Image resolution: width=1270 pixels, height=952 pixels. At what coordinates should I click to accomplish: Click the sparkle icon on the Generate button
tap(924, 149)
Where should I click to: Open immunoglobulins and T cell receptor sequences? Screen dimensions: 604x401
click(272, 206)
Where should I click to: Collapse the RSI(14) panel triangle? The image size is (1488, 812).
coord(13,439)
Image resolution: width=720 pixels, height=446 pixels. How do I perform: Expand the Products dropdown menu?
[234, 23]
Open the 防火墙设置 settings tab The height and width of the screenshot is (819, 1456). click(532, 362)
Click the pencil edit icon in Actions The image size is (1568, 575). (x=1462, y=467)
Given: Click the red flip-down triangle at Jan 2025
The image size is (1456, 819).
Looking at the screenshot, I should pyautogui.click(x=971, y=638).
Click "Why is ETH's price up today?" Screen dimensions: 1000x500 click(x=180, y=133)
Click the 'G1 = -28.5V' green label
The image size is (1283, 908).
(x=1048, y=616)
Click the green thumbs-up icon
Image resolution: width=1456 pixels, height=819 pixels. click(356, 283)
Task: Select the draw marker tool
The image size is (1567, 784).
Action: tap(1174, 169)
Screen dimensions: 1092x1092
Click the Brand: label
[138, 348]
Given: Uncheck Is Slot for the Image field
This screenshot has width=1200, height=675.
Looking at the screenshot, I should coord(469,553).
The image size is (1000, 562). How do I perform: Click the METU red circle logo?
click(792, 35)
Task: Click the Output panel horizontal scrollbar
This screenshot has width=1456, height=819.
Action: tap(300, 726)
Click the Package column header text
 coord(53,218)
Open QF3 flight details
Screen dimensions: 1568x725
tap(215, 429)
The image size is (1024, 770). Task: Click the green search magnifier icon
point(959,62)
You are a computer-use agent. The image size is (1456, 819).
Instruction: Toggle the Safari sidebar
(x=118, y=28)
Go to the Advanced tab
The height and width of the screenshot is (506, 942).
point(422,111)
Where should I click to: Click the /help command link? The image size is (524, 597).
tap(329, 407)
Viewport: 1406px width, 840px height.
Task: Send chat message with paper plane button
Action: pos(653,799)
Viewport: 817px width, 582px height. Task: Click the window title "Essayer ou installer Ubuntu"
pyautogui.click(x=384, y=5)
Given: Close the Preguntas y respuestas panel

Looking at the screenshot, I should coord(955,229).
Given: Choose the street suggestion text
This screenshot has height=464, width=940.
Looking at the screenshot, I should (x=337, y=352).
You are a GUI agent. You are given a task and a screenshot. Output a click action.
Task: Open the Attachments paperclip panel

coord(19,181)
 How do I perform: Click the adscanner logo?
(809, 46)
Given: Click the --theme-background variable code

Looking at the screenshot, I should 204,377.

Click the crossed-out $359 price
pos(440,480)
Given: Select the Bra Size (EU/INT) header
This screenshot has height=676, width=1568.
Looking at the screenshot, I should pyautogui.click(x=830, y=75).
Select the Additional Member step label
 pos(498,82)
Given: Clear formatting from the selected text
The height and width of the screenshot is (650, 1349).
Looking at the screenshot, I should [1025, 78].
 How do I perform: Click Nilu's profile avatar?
________________________
● **What you have to do**
Gather every line in the records above that contains the word "pixels", and copy each of those lines. Case counts, so only matches with the same capitalization qualify.

● **Full output**
Image resolution: width=1270 pixels, height=952 pixels. At what coordinates should I click to accomplish: Click the sparkle icon on the Generate button
Image resolution: width=720 pixels, height=446 pixels. How do I perform: Expand the Products dropdown menu?
Image resolution: width=1456 pixels, height=819 pixels. click(356, 283)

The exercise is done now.